Between April and June only the 2.0-litre petrol models were available, then in June the 1.6-litre turbo-petrol arrived, followed by the 2.0-litre diesel in July. August saw the arrival of the N Line trim grade, but not on all models. Only now, in September, are all variants of the Tucson available in Australia – which gives the brand confidence sales will grow.
It’s also only less than 1250 units behind the third-placed Outlander, so the expanded range could help propel the Tucson up the sales charts.
“With the recent arrival of the new Tucson N Line models, we now have the full 2021 Tucson range available in dealerships for the first time,” a Hyundai spokesperson told CarsGuide.
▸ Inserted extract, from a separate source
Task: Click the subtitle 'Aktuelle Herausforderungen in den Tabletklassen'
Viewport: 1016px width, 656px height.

“We are expecting the race-inspired N Line option pack to be very popular with customers, given it’s an incredible value proposition at all levels, especially on the entry car.”
Unlike the N Line variants for the i30, i30 Sedan and Sonata range that are specific variants with unique engines, the Tucson will get an N Line styling package that will be available on any grade.
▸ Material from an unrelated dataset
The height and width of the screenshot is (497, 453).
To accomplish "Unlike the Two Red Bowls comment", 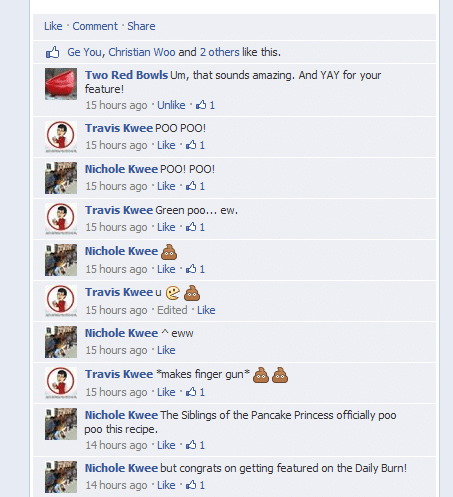I will point(171,105).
While there won’t be any more power or a unique suspension tune, the Tucson N Line upgrade brings an N Line bodykit, unique 19-inch alloy wheels, LED headlights and taillights as well as a black front grille and silver skid plates. Inside there’s unique N Line leather and suede upholstery and a 10.25-inch digital instrument display.
Pricing for the N Line varies across the range, adding $3500 to the 2.0-litre petrol, $2000 to the Elite and $1000 to the Highlander grade.